**Work order A:**
Translate this sentence from the NCL overview below into Spanish: "There is currently no treatment for the relentless degenerative effects of the disease."
**Work order B:**
In the NCL overview below, retype everything from "There is currently" down to "the untreated group.".

About Neuronal Ceroid Lipofuscinosis (NCL)
Neuronal ceroid lipofuscinosis (NCL), also known as Batten disease, is a fatal neurodegenerative disorder that afflicts infants and young children. NCL is caused by inheritance of a recessive genetic mutation. The defective gene results in the deficiency of an important “housekeeping” enzyme that processes cellular waste substances. Without this enzyme, the cellular waste accumulates in the lysosomes of the central nervous system (CNS) cells, causing the neurons to cease functioning and eventually die.
Children with NCL appear healthy when born, but as their brain cells die, they begin to suffer seizures and progressively lose motor skills, sight and mental capacity. Eventually, they become blind, bedridden and unable to communicate or function independently. The infantile and late infantile forms of NCL are caused by different genetic mutations. As the names imply, the two forms begin to afflict patients at different stages of infancy, but both have similar disease progression and outcomes.
NCL is a rare disease. The infantile and late-infantile forms of NCL are estimated to occur in 2 to 4 out of every 100,000 live births in the U.S. It is more frequently found in northern Europe, Canada and Newfoundland.
There is currently no treatment for the relentless degenerative effects of the disease. While available drugs may reduce seizures and physical therapy may temporarily facilitate mobility, NCL remains a fatal disease.
The StemCells Approach: Enzyme Production for Neuroprotection
HuCNS-SC® human neural stem cells, when transplanted into the animal brain, migrate to the areas where neurons are affected by cellular waste buildup. They then produce the deficient enzyme needed to eliminate waste accumulation and thus protect the neurons.
When transplanted into the brain of an INCL mouse, neural stem cells have been shown to protect and maintain 57% of host neurons, compared with only 8% of host neurons remaining in the untreated group.

**Material supplied:**
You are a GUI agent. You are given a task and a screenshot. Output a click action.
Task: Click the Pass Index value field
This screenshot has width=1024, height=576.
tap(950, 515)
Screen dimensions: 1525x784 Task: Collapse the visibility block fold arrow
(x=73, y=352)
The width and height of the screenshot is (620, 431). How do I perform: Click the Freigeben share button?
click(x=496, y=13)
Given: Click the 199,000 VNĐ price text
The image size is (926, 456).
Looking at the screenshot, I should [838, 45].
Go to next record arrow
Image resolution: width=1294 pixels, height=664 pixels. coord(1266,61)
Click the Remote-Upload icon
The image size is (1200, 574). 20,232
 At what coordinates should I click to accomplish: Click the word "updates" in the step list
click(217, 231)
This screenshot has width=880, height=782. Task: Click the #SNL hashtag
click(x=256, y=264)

**Response box A:**
Actualmente no existe ningún tratamiento para los implacables efectos degenerativos de la enfermedad.

**Response box B:**
There is currently no treatment for the relentless degenerative effects of the disease. While available drugs may reduce seizures and physical therapy may temporarily facilitate mobility, NCL remains a fatal disease.
The StemCells Approach: Enzyme Production for Neuroprotection
HuCNS-SC® human neural stem cells, when transplanted into the animal brain, migrate to the areas where neurons are affected by cellular waste buildup. They then produce the deficient enzyme needed to eliminate waste accumulation and thus protect the neurons.
When transplanted into the brain of an INCL mouse, neural stem cells have been shown to protect and maintain 57% of host neurons, compared with only 8% of host neurons remaining in the untreated group.